Based on the extensive work in preclinical models and clinical trials several cancer immune based therapies, such as immune checkpoint blockade and adoptive T cell therapies have been approved. However, their benefit in many cancers remains limited as patient present with primary or acquired resistance to these therapies. We will be addressing the critical limitations, and mechanisms of resistance to immune-based cancer therapies. We will discuss tumour microenvironmental factors and immune evasion strategies employed by tumours. We will highlight strategies to overcome resistance, such as combination approaches, novel targets, and strategies to modulate the tumour microenvironment.

Aakha Biologics is developing first-in-class MICA X TAA bispecific antibodies for solid tumours that combines multiple mechanism of action into a single agent, bringing synergy in NK cell activation and subset of T cells (gamma delta T cells, CD8 T cells, and NKT cells). The target MICA is selectively expressed on multiple solid and liquid tumours, making it an ideal target for pan cancer indications.
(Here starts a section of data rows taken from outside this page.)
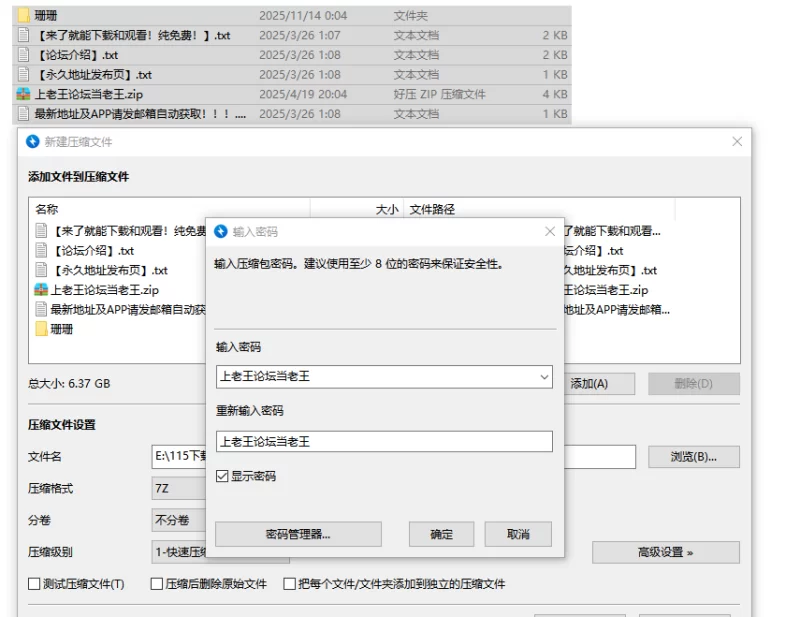Close the 输入密码 dialog
Image resolution: width=800 pixels, height=617 pixels.
tap(549, 231)
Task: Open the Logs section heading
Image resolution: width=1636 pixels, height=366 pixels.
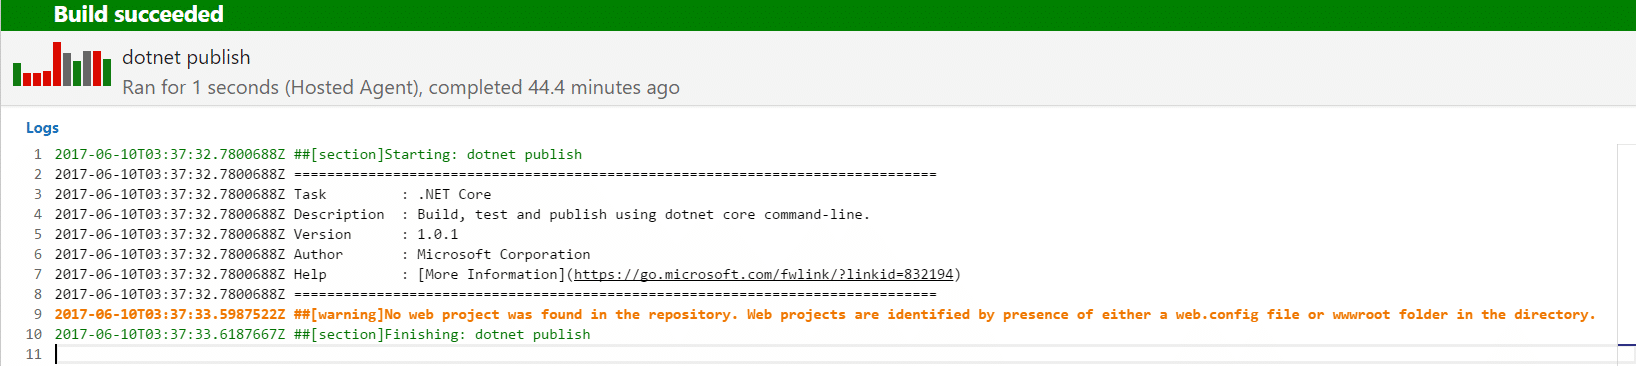Action: pos(42,128)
The development of immunotherapeutic agents has transformed the treatment of neuroblastoma patients. Nevertheless, the efficacy of these immunotherapies is challenged by the highly immunosuppressive microenvironment, which hampers immune cell migration into tumor area. Here, we aim to identify targeted strategies to enhance immune cell infiltration, by mapping the tumor immune microenvironment (TIME) and cell-cell interactions in neuroblastoma using imaging mass cytometry (IMC).